Pour sélectionner les actifs immobiliers les plus résilients sous le régime actuel de forte inflation qui s’annonce durable dans un monde plus fractionné, il faut d’emblée écarter ceux dont la performance était majoritairement basée sur la compression des taux de capitalisation et privilégier ceux bénéficiant d’une solide dynamique des loyers. D’autre part, les cycles économiques en période d’inflation élevée ont tendance à être d’ampleur plus forte, générant une volatilité supplémentaire sur l’ensemble des actifs avec un ratio rendement / risque globalement moins favorable.
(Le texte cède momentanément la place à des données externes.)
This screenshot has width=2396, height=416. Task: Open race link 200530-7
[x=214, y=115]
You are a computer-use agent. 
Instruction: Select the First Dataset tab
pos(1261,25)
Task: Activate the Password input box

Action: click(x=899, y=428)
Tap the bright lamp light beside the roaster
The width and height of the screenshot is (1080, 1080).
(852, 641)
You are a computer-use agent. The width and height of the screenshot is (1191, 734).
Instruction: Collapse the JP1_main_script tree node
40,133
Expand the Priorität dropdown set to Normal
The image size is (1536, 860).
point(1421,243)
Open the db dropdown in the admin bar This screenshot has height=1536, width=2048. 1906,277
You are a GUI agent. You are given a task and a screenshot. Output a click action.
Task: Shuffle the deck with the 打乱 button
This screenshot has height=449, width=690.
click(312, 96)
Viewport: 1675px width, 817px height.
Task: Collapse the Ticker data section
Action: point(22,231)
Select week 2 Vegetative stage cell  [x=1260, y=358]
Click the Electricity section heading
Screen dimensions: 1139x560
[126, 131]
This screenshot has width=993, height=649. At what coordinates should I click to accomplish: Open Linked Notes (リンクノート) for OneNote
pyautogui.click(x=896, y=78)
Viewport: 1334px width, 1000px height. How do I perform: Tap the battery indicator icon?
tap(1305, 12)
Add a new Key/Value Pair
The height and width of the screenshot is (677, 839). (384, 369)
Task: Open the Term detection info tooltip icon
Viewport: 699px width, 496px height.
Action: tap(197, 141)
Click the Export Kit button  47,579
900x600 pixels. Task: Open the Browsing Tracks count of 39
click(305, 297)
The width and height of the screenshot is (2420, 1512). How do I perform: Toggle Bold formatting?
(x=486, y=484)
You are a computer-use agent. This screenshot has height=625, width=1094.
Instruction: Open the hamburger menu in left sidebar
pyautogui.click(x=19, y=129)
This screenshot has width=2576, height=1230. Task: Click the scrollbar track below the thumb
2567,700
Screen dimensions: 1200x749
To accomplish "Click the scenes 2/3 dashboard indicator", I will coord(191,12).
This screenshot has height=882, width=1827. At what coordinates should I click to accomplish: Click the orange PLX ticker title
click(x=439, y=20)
Il faut donc dans ce contexte écarter les actifs immobiliers les plus risqués et favoriser dans son allocation les actifs « core ».
En termes de typologie d’actifs, le résidentiel tirera son épingle du jeu comme valeur refuge, assis sur de très bons fondamentaux et une pénurie d’offre bien placée, avec cependant un point de vigilance lié à la forte hausse prévisionnelle des taux de crédit immobilier qui pourrait affecter la capacité des ménages à financer leur acquisition. La logistique sera également à privilégier grâce à une bonne indexation des loyers (+12,2 % en glissement annuel au 1er semestre 2022 dans un panel de 21 pays comprenant 48 marchés, selon BNP Paribas Real Estate), à l’issue d’un nécessaire processus de « repricing » car l’engouement des investisseurs pour ce segment immobilier pendant la crise du Covid-19 a propulsé les valorisations à des niveaux très élevés. Les bureaux bien situés et offrant des services adaptés aux besoins des utilisateurs auront également un profil intéressant après une correction probable des valorisations. Enfin, certains actifs commerciaux comme par exemple les retail parks de périphérie ont très bien résisté à la crise du covid et maintiennent potentiellement une indexation efficace des loyers face à l’inflation.